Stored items
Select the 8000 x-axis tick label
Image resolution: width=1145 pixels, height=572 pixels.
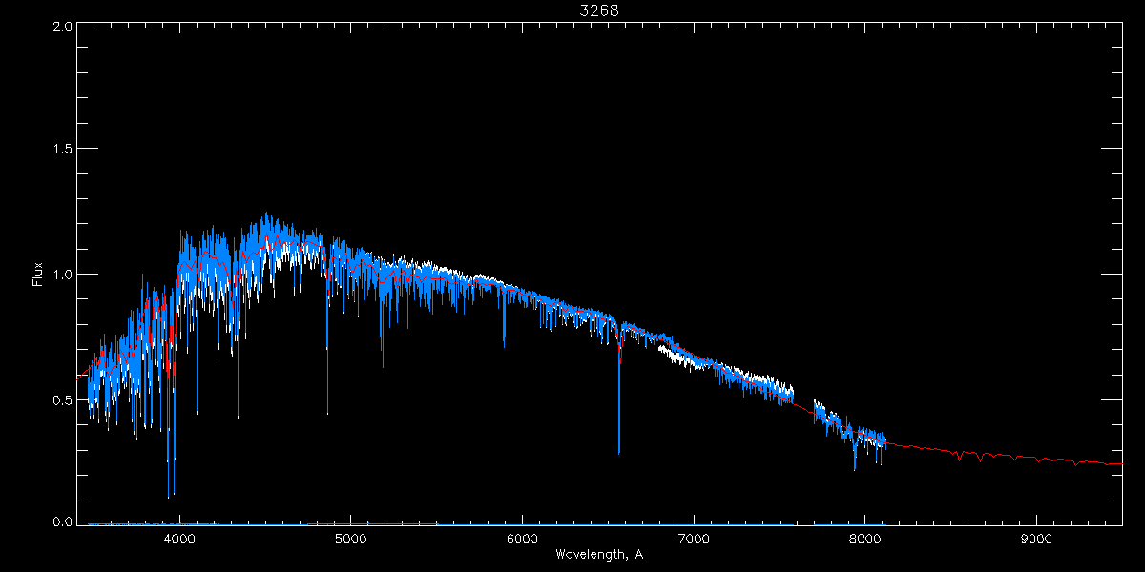click(865, 539)
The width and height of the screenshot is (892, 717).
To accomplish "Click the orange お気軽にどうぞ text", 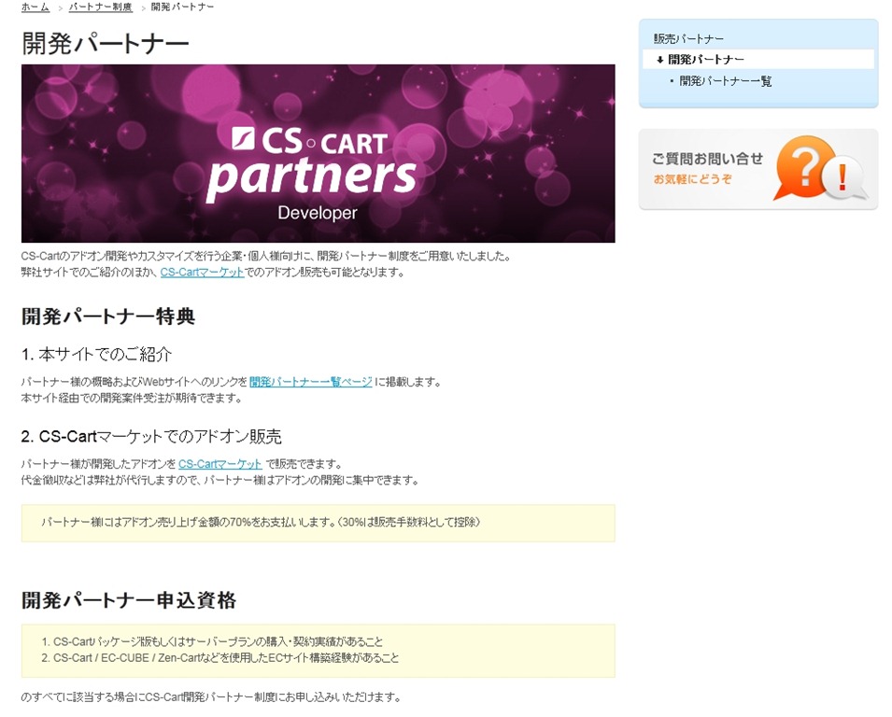I will (692, 178).
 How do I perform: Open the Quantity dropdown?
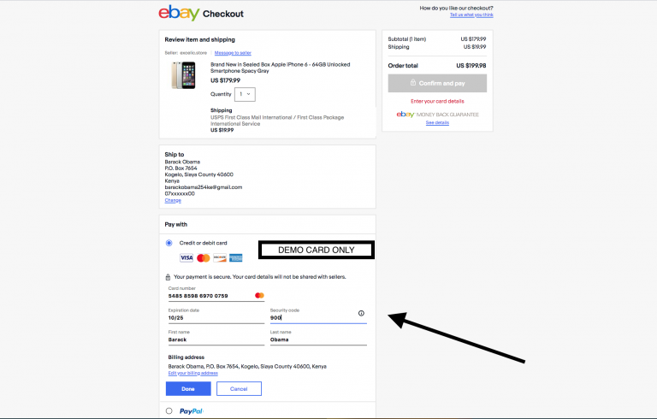click(245, 94)
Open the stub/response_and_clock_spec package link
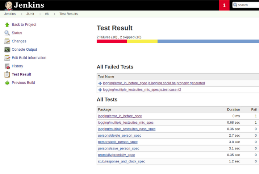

_Goal of the exercise_
Leave the pictures aside and transcribe only the lines from the one holding "How do I perform: Open" through the final line of the records above.

_Output for this task_
 How do I perform: Open the Quantity dropdown?
click(245, 94)
Open the stub/response_and_clock_spec package link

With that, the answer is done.